The following sections of the Companies Act become relevant, section 131 (1) and (6) state the following:
(1) Unless a company has adopted a resolution contemplated in section 129, an affected person may apply to a court at any time for an order placing the company under supervision and commencing business rescue proceedings.
(6) if liquidation proceedings have already been commenced by or against the company at the time an application is made in terms of subsection (1), the application will suspend those application proceedings until-
- the court has adjudicated upon the application; or
- the business rescue proceedings end if the court makes the order applied for.
The aforementioned sections make it clear that business rescue proceedings can be instituted ‘at any time’ during liquidation proceedings, however one must look at the meaning of liquidation proceedings in order to establish whether the Companies Act intended that ‘at any time’ includes the time after an actual final liquidation order has been given.
The court a quo in Dawid Jacques Richter v ABSA Bank Limited (20181/2014)_ ZASCA 100 (“Dawid Jacques Richter v ABSA”), held it was not competent to apply for business rescue after the issue of a final winding-up order.

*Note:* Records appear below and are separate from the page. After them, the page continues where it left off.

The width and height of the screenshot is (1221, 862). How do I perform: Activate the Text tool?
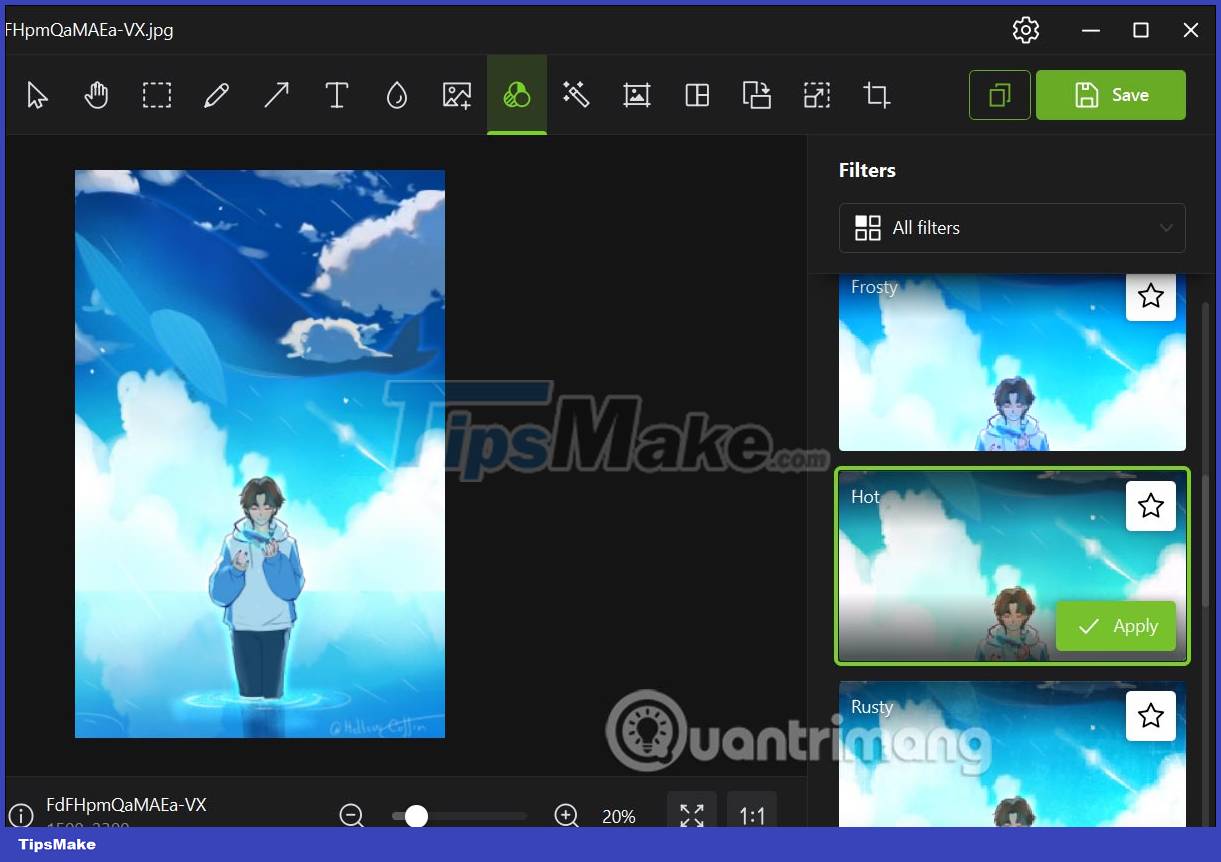(336, 94)
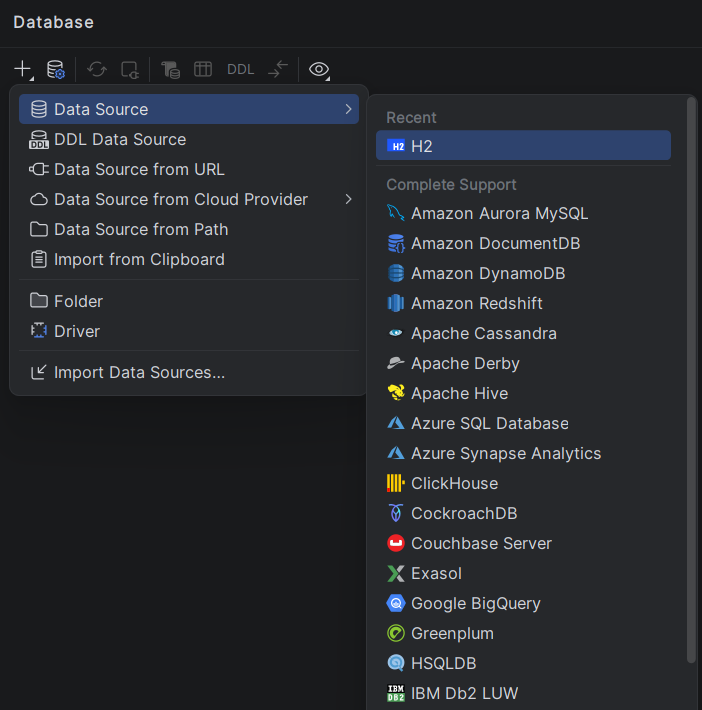Click the Apache Cassandra eye icon
The image size is (702, 710).
click(x=396, y=333)
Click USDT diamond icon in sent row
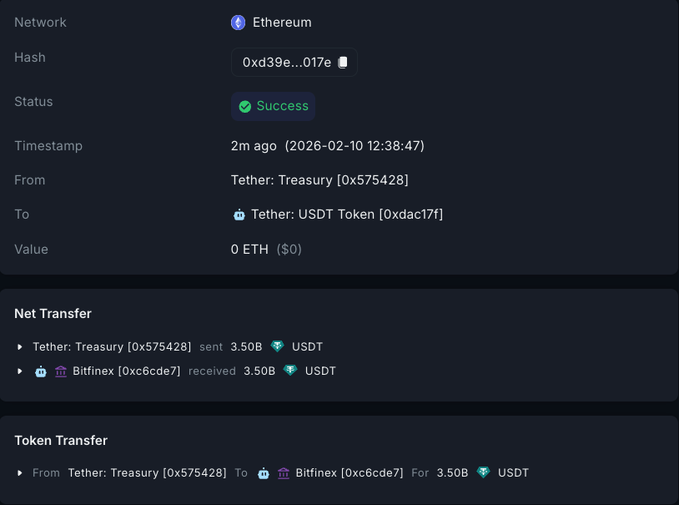This screenshot has height=505, width=679. coord(277,347)
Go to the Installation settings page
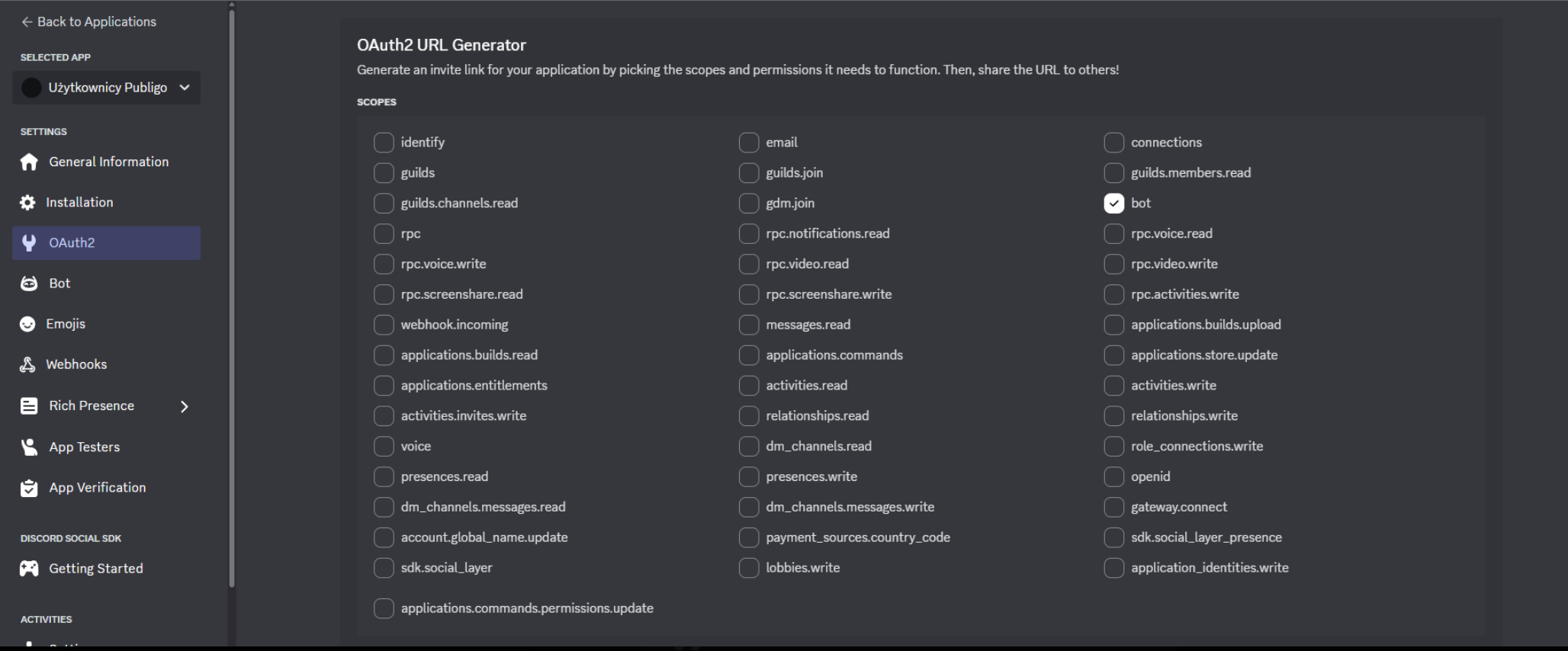Image resolution: width=1568 pixels, height=651 pixels. tap(79, 202)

ABSA contended that when Mr Richter brought an application for business rescue of Bloempro (the company who employed Mr Richter as a chartered accountant), a final order of liquidation had already been granted against Bloempro and that it was no longer open to the court to consider an application for business rescue.
In Dawid Jacques Richter v ABSA, the court looked at the meaning of the liquidation process and referred to the meaning ascribed to it by authors Cilliers and Benade which in summary comprises the process prior to a company’s dissolution of realising its assets and applying them to creditors and shareholders of the company accordingly.
The court a quo’s reasoning in not considering the application for business rescue was based on the erroneous premise that upon a liquidation order being granted against a company, that company ceases to exist. However, as highlighted in Dawid Jacques Richter v ABSA, this is not the case and until the affairs of the company have been finally wound up and the relevant Master’s certificate has been published in the Government Gazette, the company is not dissolved and still exists.
The court went on further to justify how important it is for business rescue proceedings to be able to be instituted after a final liquidation order has been granted and that there is no reason for the restrictive approach in interpreting the relevant section 131 (6) of the Companies Act as applied in the court a quo. The bottom line remains that a court can dismiss any application for business rescue that is not genuine and bona fide or which does not establish that the benefits of a successful business rescue will be achieved. The mere fact that a final liquidation order has been granted does not automatically dismiss the chances of business rescue proceedings being applied.
The Supreme Court of appeal in Dawid Jacques Richter v Absa therefore confirmed that business rescue proceedings may be instituted after a winding-up order to liquidate the assets and account to creditors up and until the date of deregistration of the company.